Como se trata de una condición neurológica, es necesario conocer y medir su funcionamiento cognitivo “superior” (adquisición, retención y manipulación de la información) con el fin de que especialistas del área le apoyen directamente en las áreas cerebrales más afectadas, que son: la memoria del trabajo, que es la capacidad de manejar información mentalmente; la flexibilidad cognitiva, que es la capacidad de modificar la conducta en función de las demandas; la capacidad de distribuir de manera simultánea la atención y la inhibición, que es la capacidad de ejercer control sobre la conducta.

Los niños pueden ser identificados con los síntomas del TDAH si:

De 1 a 3 años son temperamentales, inquietos, inatentos, impulsivos, tienen adaptación social limitada, no acatan normas, tienen el sueño o el lenguaje alterado.

De 3 a 6 años tienen dificultades en la conducta, problemas al relacionarse con sus pares por impulsividad, conductas desafiantes, dificultades en la coordinación motora y alteraciones en la adaptación social.

De 6 años en adelante presentan fallas de atención visibles, o en el manejo del tiempo, inquietud motora, dificultades en la conducta, trastornos del aprendizaje, rechazo de sus compañeros, dificultades familiares, agresividad, bajo rendimiento o autoestima.

Ante la duda de algunas de estas características, lo primero es llevar al niño a la evaluación multidisciplinaria para que en conjunto con el neuropediatra se pueda establecer el plan de acción. Venezuela ya no cuenta con la farmacología por dos razones: su ausencia y altos costos. Sin embargo, se han desarrollado nuevas estrategias para tratar el TDAH como la rehabilitación del proceso de atención con apoyo pedagógico (especializado en funciones superiores); intervención de un terapeuta ocupacional con énfasis de integración sensorial para mejorar los tiempos de culminación de actividades en el caso de presentar fatiga al escribir; entrenamiento cerebral con la técnica de neurofeedback que permite que el cerebro aprenda en tiempo real.

En Venezuela existe el Neurofeedback desde el año 2000 y en el Centro Terapias del Desarrollo desde 2011, fecha de su apertura. Allí se ha perfeccionado la técnica con vigilancia neuro-pediátrica según  la necesidad de cada niño con programas focalizados en el control de la atención y de la conducta. Se trata de una técnica no invasiva de neuro-rehabilitación en la que el especialista observa el cerebro en acción mientras el niño percibe un estímulo visual de su interés. Como recompensa el cerebro puede cambiar su propia actividad a patrones más apropiados. Este es un proceso gradual de aprendizaje porque hace posible que el niño tenga conciencia de funciones biológicas que en condiciones normales no percibe.

La autorregulación es una parte necesaria de una buena función cerebral, que permite que el sistema nervioso central pueda funcionar mejor y tener mayores habilidades para la integración escolar y social, así como mejor manejo de las emociones.

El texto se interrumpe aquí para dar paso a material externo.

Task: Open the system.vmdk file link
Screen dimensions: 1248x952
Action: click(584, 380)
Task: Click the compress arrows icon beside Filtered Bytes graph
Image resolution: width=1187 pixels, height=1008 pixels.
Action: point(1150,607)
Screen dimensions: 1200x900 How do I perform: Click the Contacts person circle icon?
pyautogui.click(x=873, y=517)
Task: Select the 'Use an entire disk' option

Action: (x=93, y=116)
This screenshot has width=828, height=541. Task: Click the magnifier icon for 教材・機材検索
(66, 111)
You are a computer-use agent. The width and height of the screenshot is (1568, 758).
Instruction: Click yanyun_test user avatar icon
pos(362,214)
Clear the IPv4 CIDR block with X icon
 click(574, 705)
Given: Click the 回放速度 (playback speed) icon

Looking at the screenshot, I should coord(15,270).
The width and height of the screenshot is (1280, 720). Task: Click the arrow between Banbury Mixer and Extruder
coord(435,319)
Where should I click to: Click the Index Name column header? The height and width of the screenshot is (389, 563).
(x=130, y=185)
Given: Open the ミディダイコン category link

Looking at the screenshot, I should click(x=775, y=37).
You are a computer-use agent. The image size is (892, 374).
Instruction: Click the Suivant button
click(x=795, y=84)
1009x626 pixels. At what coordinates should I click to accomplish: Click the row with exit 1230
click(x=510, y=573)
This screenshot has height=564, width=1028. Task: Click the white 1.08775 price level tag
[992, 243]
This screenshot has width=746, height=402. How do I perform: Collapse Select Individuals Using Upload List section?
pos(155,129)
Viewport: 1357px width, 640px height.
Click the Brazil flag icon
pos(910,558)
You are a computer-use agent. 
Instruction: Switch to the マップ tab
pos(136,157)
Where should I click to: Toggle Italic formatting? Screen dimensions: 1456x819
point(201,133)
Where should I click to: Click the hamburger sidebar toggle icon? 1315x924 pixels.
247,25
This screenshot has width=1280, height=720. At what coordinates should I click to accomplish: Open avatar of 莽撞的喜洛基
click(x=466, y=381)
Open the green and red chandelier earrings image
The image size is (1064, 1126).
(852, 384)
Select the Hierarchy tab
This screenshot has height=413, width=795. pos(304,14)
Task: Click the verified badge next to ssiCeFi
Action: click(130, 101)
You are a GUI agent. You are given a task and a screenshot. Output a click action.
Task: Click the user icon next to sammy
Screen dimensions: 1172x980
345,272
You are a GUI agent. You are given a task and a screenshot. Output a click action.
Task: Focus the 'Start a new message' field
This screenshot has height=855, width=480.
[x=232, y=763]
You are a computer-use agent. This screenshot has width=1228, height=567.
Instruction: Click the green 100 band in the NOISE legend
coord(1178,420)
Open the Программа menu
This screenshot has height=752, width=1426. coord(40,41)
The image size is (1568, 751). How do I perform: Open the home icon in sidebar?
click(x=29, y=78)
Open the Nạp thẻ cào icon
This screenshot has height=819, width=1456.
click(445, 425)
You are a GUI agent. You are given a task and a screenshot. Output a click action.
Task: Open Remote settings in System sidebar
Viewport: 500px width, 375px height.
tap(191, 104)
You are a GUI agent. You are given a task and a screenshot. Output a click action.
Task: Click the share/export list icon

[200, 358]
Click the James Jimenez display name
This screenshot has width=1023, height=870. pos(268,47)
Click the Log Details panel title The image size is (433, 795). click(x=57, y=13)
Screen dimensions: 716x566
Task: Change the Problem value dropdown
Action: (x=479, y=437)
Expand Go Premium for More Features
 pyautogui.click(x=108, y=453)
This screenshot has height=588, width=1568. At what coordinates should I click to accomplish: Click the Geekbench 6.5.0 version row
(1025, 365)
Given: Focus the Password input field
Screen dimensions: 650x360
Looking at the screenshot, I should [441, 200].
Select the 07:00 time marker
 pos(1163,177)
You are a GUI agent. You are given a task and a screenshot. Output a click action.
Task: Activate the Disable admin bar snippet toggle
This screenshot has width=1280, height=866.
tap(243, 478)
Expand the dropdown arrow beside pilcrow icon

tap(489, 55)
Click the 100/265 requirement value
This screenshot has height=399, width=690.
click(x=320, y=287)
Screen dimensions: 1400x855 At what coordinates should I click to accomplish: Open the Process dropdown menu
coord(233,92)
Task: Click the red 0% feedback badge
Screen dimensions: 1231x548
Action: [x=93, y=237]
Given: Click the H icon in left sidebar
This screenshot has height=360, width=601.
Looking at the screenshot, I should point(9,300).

El control de la conducta se produce mayoritariamente en las funciones ejecutivas y corteza sensorio-motora, por eso Venezuela ha innovado técnicas donde se combina con terapia ocupacional enfocada en la integración sensorial y el área pedagógica. Diversos estudios han demostrado la eficacia de esta herramienta en las redes cerebrales. Si el niño no emite dicha frecuencia o estado mental le será más difícil controlarse y tenderá a la impulsividad e inatención.